To avoid repetition and bandwidth wastage, see:
http://forums.army.ca/forums/threads/86583/post-858418.html#msg858418
http://forums.army.ca/forums/threads/89668/post-882243.html#msg882243


----------



## GK .Dundas (23 Jun 2010)

Inky said:
			
		

> If a crown minister was indeed found to be working for a foreign power, do you think we'd actually follow through with treason charges?

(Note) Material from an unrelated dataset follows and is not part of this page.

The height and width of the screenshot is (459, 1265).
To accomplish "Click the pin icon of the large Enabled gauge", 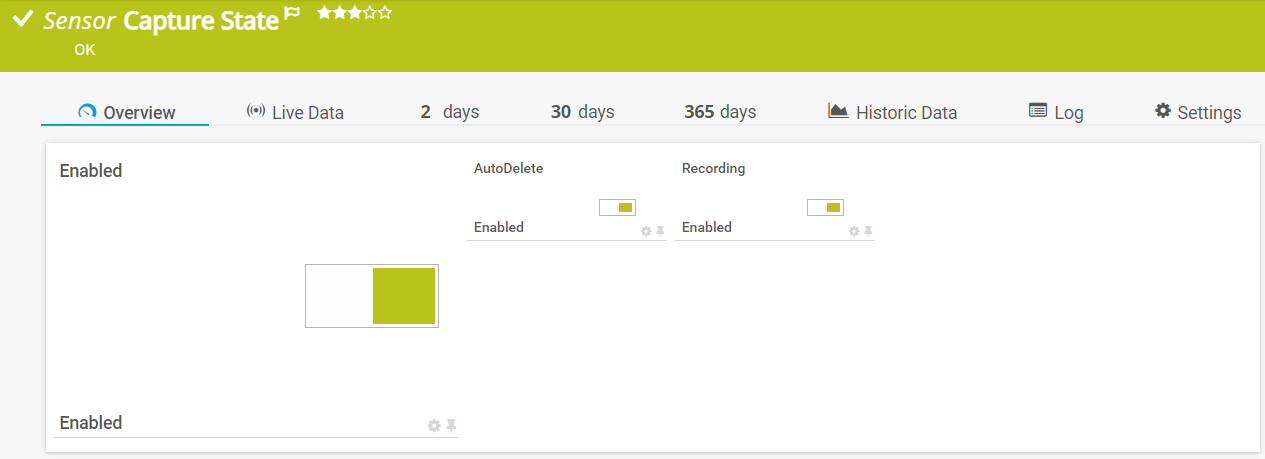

 Nope! According to a lawyer friend of mine there is  a concern that  that the act under which you'd be charged under  might not stand up to a Charter of Rights Challenge .Then again there's always the Not Withstanding clause


----------



## 1feral1 (23 Jun 2010)

Interesting topic.

I was thinking should there be any bad apples within governments as CSIS thinks, would these be Canadians who were landed immigrants, who have since recieved their citizenship, and ho were born and raised in another country, with family back in their homelands (possibly threatened), or sympathetic to his homeland's current political situation, and still loyal to his/her place of birth. Say for example the MP is elected to his position from by his own ethinic 'citizens', like from places in Canada's larger cities wher such ethnic ghettos exist? 

Don't get me wrong, but I can't realy see, say for example a 7th or 8th generation Canadian born person, say again from NW European ancestry doing such a thing, as there is no real reason. Money perhaps?

OWDU


----------



## TimBit (23 Jun 2010)

What is also interesting is
1. The timing of this release, G8 and all.
2. The very fact that it was authorized in the first place... clearly not an independant decision.

I wonder what gain the political masters saw in this announcement.


----------



## OldSolduer (23 Jun 2010)

This is not new. One only has to look at Pierre Elliot Trudeau. He held Fidel Castro in great esteem.

All through out the Cold War, cabinet ministers and civil servants in the UK were compromised with monotonous regularity.


----------



## Staff Weenie (23 Jun 2010)

Hmmmmm - doesn't Trudeau's son have a thing for Castro as well? Why do they think that he's some kindly old man?


----------



## The Bread Guy (23 Jun 2010)

TimBit said:
			
		

> What is also interesting is
> 1. The timing of this release, G8 and all.
> 2. The very fact that it was authorized in the first place... clearly not an independant decision.
> 
> I wonder what gain the political masters saw in this announcement.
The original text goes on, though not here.